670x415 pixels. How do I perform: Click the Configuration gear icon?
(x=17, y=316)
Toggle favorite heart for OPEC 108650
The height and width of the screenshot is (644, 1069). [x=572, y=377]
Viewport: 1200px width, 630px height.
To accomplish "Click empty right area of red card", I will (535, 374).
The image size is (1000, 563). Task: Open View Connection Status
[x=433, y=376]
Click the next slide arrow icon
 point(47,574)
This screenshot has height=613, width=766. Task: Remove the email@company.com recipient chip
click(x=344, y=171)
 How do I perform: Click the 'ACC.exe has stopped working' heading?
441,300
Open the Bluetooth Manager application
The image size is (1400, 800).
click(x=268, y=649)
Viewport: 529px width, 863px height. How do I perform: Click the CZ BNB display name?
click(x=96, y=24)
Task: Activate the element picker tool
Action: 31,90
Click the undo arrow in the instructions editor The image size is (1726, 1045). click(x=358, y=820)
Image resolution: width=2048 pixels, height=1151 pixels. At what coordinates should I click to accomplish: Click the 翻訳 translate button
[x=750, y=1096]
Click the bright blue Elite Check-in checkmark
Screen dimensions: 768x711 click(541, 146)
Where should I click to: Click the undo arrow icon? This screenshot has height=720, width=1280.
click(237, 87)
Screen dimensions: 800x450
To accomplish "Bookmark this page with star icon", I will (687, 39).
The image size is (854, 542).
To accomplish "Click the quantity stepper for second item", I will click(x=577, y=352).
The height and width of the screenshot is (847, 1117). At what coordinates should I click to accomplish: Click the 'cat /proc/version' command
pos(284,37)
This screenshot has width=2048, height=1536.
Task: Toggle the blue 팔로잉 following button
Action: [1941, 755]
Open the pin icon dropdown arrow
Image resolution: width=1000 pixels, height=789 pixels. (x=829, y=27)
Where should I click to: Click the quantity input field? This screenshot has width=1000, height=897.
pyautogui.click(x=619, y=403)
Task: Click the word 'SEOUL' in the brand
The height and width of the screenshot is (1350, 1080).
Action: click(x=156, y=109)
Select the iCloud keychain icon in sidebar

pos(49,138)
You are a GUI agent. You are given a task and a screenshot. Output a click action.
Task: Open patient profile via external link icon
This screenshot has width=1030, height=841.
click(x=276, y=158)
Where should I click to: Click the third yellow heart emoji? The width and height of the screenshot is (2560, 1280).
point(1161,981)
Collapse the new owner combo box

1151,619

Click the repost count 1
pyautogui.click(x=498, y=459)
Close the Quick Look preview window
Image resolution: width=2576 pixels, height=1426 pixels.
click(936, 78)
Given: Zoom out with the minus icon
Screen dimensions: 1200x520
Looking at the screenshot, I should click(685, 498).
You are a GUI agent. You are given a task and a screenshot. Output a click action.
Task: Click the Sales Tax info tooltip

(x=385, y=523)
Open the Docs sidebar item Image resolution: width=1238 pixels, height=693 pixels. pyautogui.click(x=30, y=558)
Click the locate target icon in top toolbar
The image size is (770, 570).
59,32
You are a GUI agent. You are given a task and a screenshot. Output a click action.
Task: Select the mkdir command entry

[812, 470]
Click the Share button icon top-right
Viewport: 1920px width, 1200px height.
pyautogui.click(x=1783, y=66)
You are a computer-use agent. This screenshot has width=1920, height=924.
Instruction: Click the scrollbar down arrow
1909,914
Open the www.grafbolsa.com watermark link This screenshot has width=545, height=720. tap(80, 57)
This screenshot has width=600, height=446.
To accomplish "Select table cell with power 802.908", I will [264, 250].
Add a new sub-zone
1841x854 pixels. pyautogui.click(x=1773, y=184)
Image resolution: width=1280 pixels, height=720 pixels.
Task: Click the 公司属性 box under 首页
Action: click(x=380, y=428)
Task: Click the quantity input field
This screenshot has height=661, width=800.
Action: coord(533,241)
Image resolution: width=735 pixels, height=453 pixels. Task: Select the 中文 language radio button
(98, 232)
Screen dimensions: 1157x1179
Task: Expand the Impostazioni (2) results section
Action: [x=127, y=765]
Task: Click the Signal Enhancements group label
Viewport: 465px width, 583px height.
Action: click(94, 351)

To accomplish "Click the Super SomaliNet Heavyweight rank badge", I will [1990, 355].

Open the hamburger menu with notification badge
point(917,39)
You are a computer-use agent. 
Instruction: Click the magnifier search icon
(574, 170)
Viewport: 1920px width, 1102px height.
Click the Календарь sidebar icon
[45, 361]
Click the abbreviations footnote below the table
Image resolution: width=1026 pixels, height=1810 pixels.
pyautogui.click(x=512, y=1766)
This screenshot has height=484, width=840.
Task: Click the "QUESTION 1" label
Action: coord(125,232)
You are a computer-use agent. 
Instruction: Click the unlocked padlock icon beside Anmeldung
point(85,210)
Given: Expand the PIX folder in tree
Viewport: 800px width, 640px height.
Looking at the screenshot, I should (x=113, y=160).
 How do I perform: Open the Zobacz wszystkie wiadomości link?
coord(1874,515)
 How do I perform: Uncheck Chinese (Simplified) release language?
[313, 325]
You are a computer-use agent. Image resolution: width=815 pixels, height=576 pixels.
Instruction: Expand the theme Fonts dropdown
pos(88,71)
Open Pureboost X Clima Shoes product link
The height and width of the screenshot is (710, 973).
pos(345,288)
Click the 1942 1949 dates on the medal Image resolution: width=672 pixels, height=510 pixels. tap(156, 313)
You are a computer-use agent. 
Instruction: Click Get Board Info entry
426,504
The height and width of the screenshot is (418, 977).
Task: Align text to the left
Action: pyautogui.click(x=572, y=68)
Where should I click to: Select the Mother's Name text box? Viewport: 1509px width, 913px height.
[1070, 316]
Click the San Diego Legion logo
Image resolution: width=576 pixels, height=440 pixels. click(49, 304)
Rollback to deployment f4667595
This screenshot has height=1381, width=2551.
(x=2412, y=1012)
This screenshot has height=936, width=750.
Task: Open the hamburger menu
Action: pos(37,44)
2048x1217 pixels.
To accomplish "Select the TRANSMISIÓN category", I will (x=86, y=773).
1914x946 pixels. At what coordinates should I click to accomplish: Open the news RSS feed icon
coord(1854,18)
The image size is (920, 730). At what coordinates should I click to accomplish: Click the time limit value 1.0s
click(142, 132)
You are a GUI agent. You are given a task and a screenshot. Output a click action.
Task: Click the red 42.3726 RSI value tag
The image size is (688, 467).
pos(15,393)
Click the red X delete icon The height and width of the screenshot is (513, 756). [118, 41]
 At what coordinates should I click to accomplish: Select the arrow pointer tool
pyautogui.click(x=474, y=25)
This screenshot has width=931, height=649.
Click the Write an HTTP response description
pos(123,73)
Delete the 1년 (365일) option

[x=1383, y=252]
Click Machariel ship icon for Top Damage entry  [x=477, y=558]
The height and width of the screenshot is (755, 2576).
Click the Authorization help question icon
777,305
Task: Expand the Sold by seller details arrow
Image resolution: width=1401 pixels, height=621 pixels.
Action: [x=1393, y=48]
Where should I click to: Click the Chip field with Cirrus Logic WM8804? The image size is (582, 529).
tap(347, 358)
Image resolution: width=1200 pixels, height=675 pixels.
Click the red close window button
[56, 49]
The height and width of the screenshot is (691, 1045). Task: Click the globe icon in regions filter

****************

Exercise requirements: Reproduce every one of the entries above word for word, with the same line order and punctuation.

Result:
670x415 pixels. How do I perform: Click the Configuration gear icon?
(x=17, y=316)
Toggle favorite heart for OPEC 108650
The height and width of the screenshot is (644, 1069). [x=572, y=377]
Viewport: 1200px width, 630px height.
To accomplish "Click empty right area of red card", I will (535, 374).
The image size is (1000, 563). Task: Open View Connection Status
[x=433, y=376]
Click the next slide arrow icon
 point(47,574)
This screenshot has height=613, width=766. Task: Remove the email@company.com recipient chip
click(x=344, y=171)
 How do I perform: Click the 'ACC.exe has stopped working' heading?
441,300
Open the Bluetooth Manager application
The image size is (1400, 800).
click(x=268, y=649)
Viewport: 529px width, 863px height. How do I perform: Click the CZ BNB display name?
click(x=96, y=24)
Task: Activate the element picker tool
Action: 31,90
Click the undo arrow in the instructions editor The image size is (1726, 1045). click(x=358, y=820)
Image resolution: width=2048 pixels, height=1151 pixels. At what coordinates should I click to accomplish: Click the 翻訳 translate button
[x=750, y=1096]
Click the bright blue Elite Check-in checkmark
Screen dimensions: 768x711 click(541, 146)
Where should I click to: Click the undo arrow icon? This screenshot has height=720, width=1280.
click(237, 87)
Screen dimensions: 800x450
To accomplish "Bookmark this page with star icon", I will (687, 39).
The image size is (854, 542).
To accomplish "Click the quantity stepper for second item", I will click(x=577, y=352).
The height and width of the screenshot is (847, 1117). At what coordinates should I click to accomplish: Click the 'cat /proc/version' command
pos(284,37)
This screenshot has width=2048, height=1536.
Task: Toggle the blue 팔로잉 following button
Action: [1941, 755]
Open the pin icon dropdown arrow
Image resolution: width=1000 pixels, height=789 pixels. (x=829, y=27)
Where should I click to: Click the quantity input field? This screenshot has width=1000, height=897.
pyautogui.click(x=619, y=403)
Task: Click the word 'SEOUL' in the brand
The height and width of the screenshot is (1350, 1080).
Action: click(x=156, y=109)
Select the iCloud keychain icon in sidebar

pos(49,138)
You are a GUI agent. You are given a task and a screenshot. Output a click action.
Task: Open patient profile via external link icon
This screenshot has width=1030, height=841.
click(x=276, y=158)
Where should I click to: Click the third yellow heart emoji? The width and height of the screenshot is (2560, 1280).
point(1161,981)
Collapse the new owner combo box

1151,619

Click the repost count 1
pyautogui.click(x=498, y=459)
Close the Quick Look preview window
Image resolution: width=2576 pixels, height=1426 pixels.
click(936, 78)
Given: Zoom out with the minus icon
Screen dimensions: 1200x520
Looking at the screenshot, I should click(685, 498).
You are a GUI agent. You are given a task and a screenshot. Output a click action.
Task: Click the Sales Tax info tooltip

(x=385, y=523)
Open the Docs sidebar item Image resolution: width=1238 pixels, height=693 pixels. pyautogui.click(x=30, y=558)
Click the locate target icon in top toolbar
The image size is (770, 570).
59,32
You are a GUI agent. You are given a task and a screenshot. Output a click action.
Task: Select the mkdir command entry

[812, 470]
Click the Share button icon top-right
Viewport: 1920px width, 1200px height.
pyautogui.click(x=1783, y=66)
You are a computer-use agent. This screenshot has width=1920, height=924.
Instruction: Click the scrollbar down arrow
1909,914
Open the www.grafbolsa.com watermark link This screenshot has width=545, height=720. tap(80, 57)
This screenshot has width=600, height=446.
To accomplish "Select table cell with power 802.908", I will [264, 250].
Add a new sub-zone
1841x854 pixels. pyautogui.click(x=1773, y=184)
Image resolution: width=1280 pixels, height=720 pixels.
Task: Click the 公司属性 box under 首页
Action: click(x=380, y=428)
Task: Click the quantity input field
This screenshot has height=661, width=800.
Action: coord(533,241)
Image resolution: width=735 pixels, height=453 pixels. Task: Select the 中文 language radio button
(98, 232)
Screen dimensions: 1157x1179
Task: Expand the Impostazioni (2) results section
Action: [x=127, y=765]
Task: Click the Signal Enhancements group label
Viewport: 465px width, 583px height.
Action: click(94, 351)

To accomplish "Click the Super SomaliNet Heavyweight rank badge", I will [1990, 355].

Open the hamburger menu with notification badge
point(917,39)
You are a computer-use agent. 
Instruction: Click the magnifier search icon
(574, 170)
Viewport: 1920px width, 1102px height.
Click the Календарь sidebar icon
[45, 361]
Click the abbreviations footnote below the table
Image resolution: width=1026 pixels, height=1810 pixels.
pyautogui.click(x=512, y=1766)
This screenshot has height=484, width=840.
Task: Click the "QUESTION 1" label
Action: coord(125,232)
You are a computer-use agent. 
Instruction: Click the unlocked padlock icon beside Anmeldung
point(85,210)
Given: Expand the PIX folder in tree
Viewport: 800px width, 640px height.
Looking at the screenshot, I should (x=113, y=160).
 How do I perform: Open the Zobacz wszystkie wiadomości link?
coord(1874,515)
 How do I perform: Uncheck Chinese (Simplified) release language?
[313, 325]
You are a computer-use agent. Image resolution: width=815 pixels, height=576 pixels.
Instruction: Expand the theme Fonts dropdown
pos(88,71)
Open Pureboost X Clima Shoes product link
The height and width of the screenshot is (710, 973).
pos(345,288)
Click the 1942 1949 dates on the medal Image resolution: width=672 pixels, height=510 pixels. tap(156, 313)
You are a computer-use agent. 
Instruction: Click Get Board Info entry
426,504
The height and width of the screenshot is (418, 977).
Task: Align text to the left
Action: pyautogui.click(x=572, y=68)
Where should I click to: Select the Mother's Name text box? Viewport: 1509px width, 913px height.
[1070, 316]
Click the San Diego Legion logo
Image resolution: width=576 pixels, height=440 pixels. click(49, 304)
Rollback to deployment f4667595
This screenshot has height=1381, width=2551.
(x=2412, y=1012)
This screenshot has height=936, width=750.
Task: Open the hamburger menu
Action: pos(37,44)
2048x1217 pixels.
To accomplish "Select the TRANSMISIÓN category", I will (x=86, y=773).
1914x946 pixels. At what coordinates should I click to accomplish: Open the news RSS feed icon
coord(1854,18)
The image size is (920, 730). At what coordinates should I click to accomplish: Click the time limit value 1.0s
click(142, 132)
You are a GUI agent. You are given a task and a screenshot. Output a click action.
Task: Click the red 42.3726 RSI value tag
The image size is (688, 467).
pos(15,393)
Click the red X delete icon The height and width of the screenshot is (513, 756). [118, 41]
 At what coordinates should I click to accomplish: Select the arrow pointer tool
pyautogui.click(x=474, y=25)
This screenshot has width=931, height=649.
Click the Write an HTTP response description
pos(123,73)
Delete the 1년 (365일) option

[x=1383, y=252]
Click Machariel ship icon for Top Damage entry  [x=477, y=558]
The height and width of the screenshot is (755, 2576).
Click the Authorization help question icon
777,305
Task: Expand the Sold by seller details arrow
Image resolution: width=1401 pixels, height=621 pixels.
Action: [x=1393, y=48]
Where should I click to: Click the Chip field with Cirrus Logic WM8804? The image size is (582, 529).
tap(347, 358)
Image resolution: width=1200 pixels, height=675 pixels.
Click the red close window button
[56, 49]
The height and width of the screenshot is (691, 1045). Task: Click the globe icon in regions filter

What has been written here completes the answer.